Laporan tersebut juga memberikan laporan global pertama tentang dampak pandemi COVID-19 terhadap kelangsungan hidup ibu. Pada 2021, diperkirakan 40.000 lebih perempuan meninggal karena kehamilan atau persalinan, meningkat menjadi 322.000 dari 282.000 pada tahun sebelumnya. Peningkatan ini tidak hanya terkait dengan komplikasi langsung yang disebabkan COVID-19 tetapi juga gangguan yang meluas pada layanan bersalin.
Hal ini menyoroti pentingnya memastikan perawatan tersebut selama pandemi dan keadaan darurat lainnya, mengingat ibu hamil memerlukan akses yang andal ke layanan dan pemeriksaan rutin serta perawatan darurat 24 jam.
“Ketika seorang ibu meninggal saat hamil atau melahirkan, nyawa bayinya juga terancam. Terlalu sering, keduanya hilang karena penyebab yang kita tahu cara mencegahnya,” kata Direktur Eksekutif UNICEF Catherine Russell.
“Pemotongan dana global untuk layanan kesehatan menempatkan lebih banyak ibu hamil pada risiko, terutama di lingkungan yang paling rapuh, dengan membatasi akses mereka ke perawatan penting selama kehamilan dan dukungan yang mereka butuhkan saat melahirkan.
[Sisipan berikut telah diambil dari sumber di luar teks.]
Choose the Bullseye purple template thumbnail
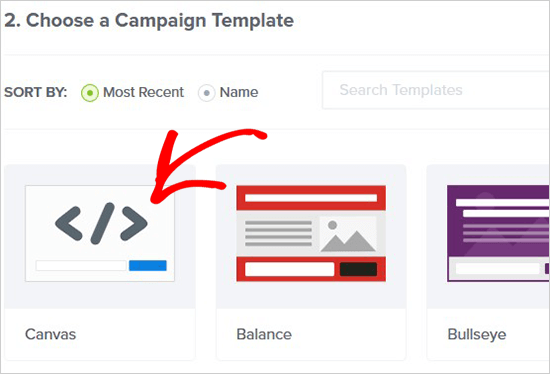click(x=498, y=233)
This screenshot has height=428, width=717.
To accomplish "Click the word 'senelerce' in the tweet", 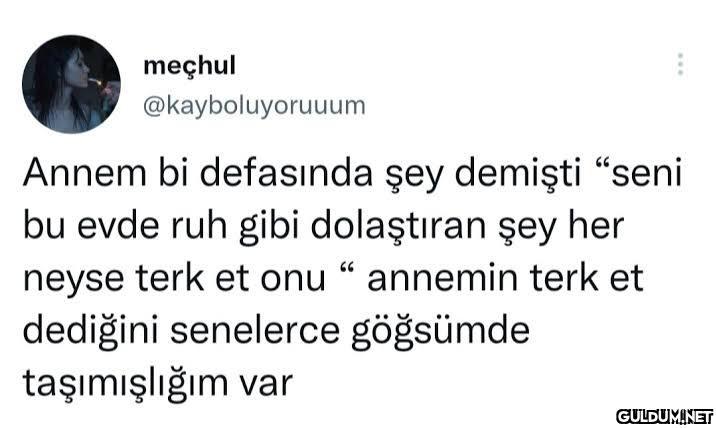I will [255, 331].

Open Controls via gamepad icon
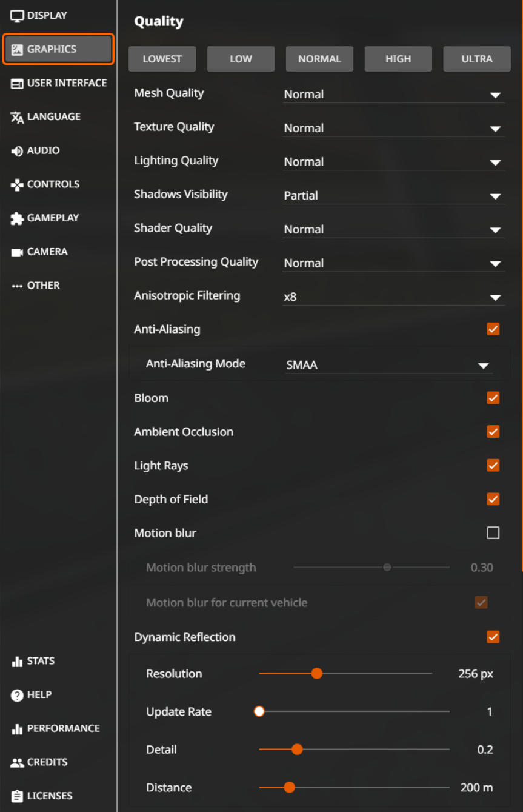pos(17,185)
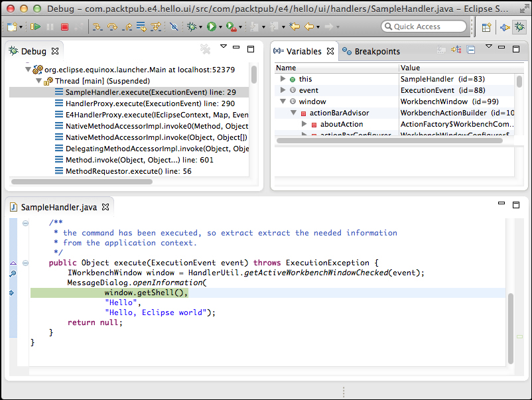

Dunia harus segera berinvestasi pada bidan, perawat, dan petugas kesehatan masyarakat untuk memastikan setiap ibu dan bayi memiliki kesempatan untuk bertahan hidup dan berkembang.”
Laporan tersebut menyoroti ketimpangan yang terus-menerus terjadi antara wilayah dan negara, serta kemajuan yang tidak merata. Dengan angka kematian ibu yang menurun sekitar 40 persen pada 2000 dan 2023, Afrika sub-Sahara mencapai kemajuan yang signifikan, menjadi salah satu dari tiga kawasan PBB bersama Australia dan Selandia Baru, serta Asia Tengah dan Selatan, yang mengalami penurunan signifikan setelah 2015.
Namun, menghadapi tingkat kemiskinan yang tinggi dan berbagai konflik, kawasan Afrika sub-Sahara masih menyumbang sekitar 70 persen dari beban kematian ibu global pada 2023.
Hal ini menunjukkan kemajuan yang melambat, angka kematian ibu mengalami stagnasi di lima kawasan setelah 2015, yakni di Afrika Utara dan Asia Barat, Asia Timur dan Tenggara, Oseania (tidak termasuk Australia dan Selandia Baru), Eropa dan Amerika Utara, serta Amerika Latin dan Karibia.
“Akses ke layanan kesehatan ibu yang berkualitas adalah hak, bukan hak istimewa, dan kita semua berbagi tanggung jawab mendesak untuk membangun sistem kesehatan yang memiliki sumber daya yang baik yang melindungi kehidupan setiap orang,” kata Russell.